Have a problem,a lady who we travelled with on holiday suffered a real nasty fall just off the bridge at Ronda down some very steep steps,it meant she was off work a while and she is trying to get some money back from her Travel Insurance,basically no one thought with all the chaos and ambulance being called to take photo os said steps and we need some evidence of where it happened. Its not to claim against Ronda but just to back up her story etc etc .....if anyone can help with getting a picture could you email me pls. Thanks


----------



## susanspain (Sep 5, 2008)

SALOPMAN said:


> Have a problem,a lady who we travelled with on holiday suffered a real nasty fall just off the bridge at Ronda down some very steep steps,it meant she was off work a while and she is trying to get some money back from her Travel Insurance,basically no one thought with all the chaos and ambulance being called to take photo os said steps and we need some evidence of where it happened. Its not to claim against Ronda but just to back up her story etc etc .....if anyone can help with getting a picture could you email me pls. Thanks


Any tourist website will have a pic of that HIGH bridge span... sure you can find one that suits!
Good luck...


----------



## SALOPMAN (Dec 8, 2008)

Thks for the reply,yes we have loads of the bridge ourselves,they want pics of the stairs Pauline fell down which appear at the rear of the bridge - you cant see from off the bridge


----------



## greenie (Nov 7, 2008)

SALOPMAN said:


> Thks for the reply,yes we have loads of the bridge ourselves,they want pics of the stairs Pauline fell down which appear at the rear of the bridge - you cant see from off the bridge


I live in Ronda and may have a photo of the stairs you're talking about. Are you referring to the steps that lead down from the Parador, or the steps leading up into the bridge museum?
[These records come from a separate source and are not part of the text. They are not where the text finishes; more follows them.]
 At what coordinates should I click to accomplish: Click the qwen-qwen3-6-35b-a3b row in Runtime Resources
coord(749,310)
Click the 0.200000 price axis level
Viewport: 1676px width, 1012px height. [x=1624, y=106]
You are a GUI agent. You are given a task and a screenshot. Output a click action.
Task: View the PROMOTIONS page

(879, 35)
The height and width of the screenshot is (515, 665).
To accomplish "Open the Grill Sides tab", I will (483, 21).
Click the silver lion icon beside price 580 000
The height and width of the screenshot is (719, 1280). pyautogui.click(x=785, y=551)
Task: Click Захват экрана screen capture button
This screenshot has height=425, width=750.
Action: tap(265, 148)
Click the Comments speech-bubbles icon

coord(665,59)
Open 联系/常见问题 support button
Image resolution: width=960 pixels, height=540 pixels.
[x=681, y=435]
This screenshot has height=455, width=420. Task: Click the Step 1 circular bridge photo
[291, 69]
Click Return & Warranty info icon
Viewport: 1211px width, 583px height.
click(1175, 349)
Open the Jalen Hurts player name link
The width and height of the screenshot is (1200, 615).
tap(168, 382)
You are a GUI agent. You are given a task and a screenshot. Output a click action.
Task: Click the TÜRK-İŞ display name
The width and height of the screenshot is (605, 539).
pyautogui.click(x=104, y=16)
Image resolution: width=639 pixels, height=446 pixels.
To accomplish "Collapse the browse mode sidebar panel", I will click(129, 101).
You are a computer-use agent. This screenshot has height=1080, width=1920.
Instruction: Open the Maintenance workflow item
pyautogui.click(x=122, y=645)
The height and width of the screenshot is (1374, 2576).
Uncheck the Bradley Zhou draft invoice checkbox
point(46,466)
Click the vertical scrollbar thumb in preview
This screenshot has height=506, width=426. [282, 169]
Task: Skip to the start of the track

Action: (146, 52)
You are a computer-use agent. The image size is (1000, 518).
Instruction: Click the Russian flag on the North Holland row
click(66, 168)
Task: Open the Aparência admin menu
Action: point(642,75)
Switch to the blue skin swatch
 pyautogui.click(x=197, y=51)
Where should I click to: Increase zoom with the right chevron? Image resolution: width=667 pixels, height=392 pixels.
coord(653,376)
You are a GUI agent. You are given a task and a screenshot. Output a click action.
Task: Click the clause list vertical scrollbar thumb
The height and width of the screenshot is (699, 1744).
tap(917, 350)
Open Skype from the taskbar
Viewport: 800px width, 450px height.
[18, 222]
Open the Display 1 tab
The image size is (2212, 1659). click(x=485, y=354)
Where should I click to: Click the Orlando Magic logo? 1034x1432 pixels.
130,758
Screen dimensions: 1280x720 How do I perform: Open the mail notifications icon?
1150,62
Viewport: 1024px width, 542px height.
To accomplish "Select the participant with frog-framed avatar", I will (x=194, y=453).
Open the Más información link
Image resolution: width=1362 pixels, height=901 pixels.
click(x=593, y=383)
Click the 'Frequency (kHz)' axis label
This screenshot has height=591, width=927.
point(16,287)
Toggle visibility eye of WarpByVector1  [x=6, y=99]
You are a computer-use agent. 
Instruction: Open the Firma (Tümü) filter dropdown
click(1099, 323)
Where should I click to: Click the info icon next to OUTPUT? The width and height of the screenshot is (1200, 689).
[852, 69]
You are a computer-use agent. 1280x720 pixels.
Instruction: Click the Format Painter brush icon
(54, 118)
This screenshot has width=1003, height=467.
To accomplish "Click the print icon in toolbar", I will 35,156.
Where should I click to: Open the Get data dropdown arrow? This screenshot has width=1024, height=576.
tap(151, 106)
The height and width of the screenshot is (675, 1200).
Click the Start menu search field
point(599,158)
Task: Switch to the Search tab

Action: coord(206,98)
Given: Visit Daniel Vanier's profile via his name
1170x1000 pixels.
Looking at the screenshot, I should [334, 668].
Send me a PM with your email details and we can get this organised for you.


----------



## SALOPMAN (Dec 8, 2008)

I cant seem to PM you yet maybe cos Im a new member - I'll try again after this post,thankyou so much for replying - Its not the museum steps I dont think its the left hand side on the narrow side of the gorge not the wide open plain side - they were at the back and very steep and ended against a wall,our friend tripped and took three steps at a time and bounced off the wall at the bottom injuring her arm badly.


----------



## SALOPMAN (Dec 8, 2008)

I cant pm you so will give you my business email address which is
[email protected] If you can email me there I will try and give you more specific details thankyou


----------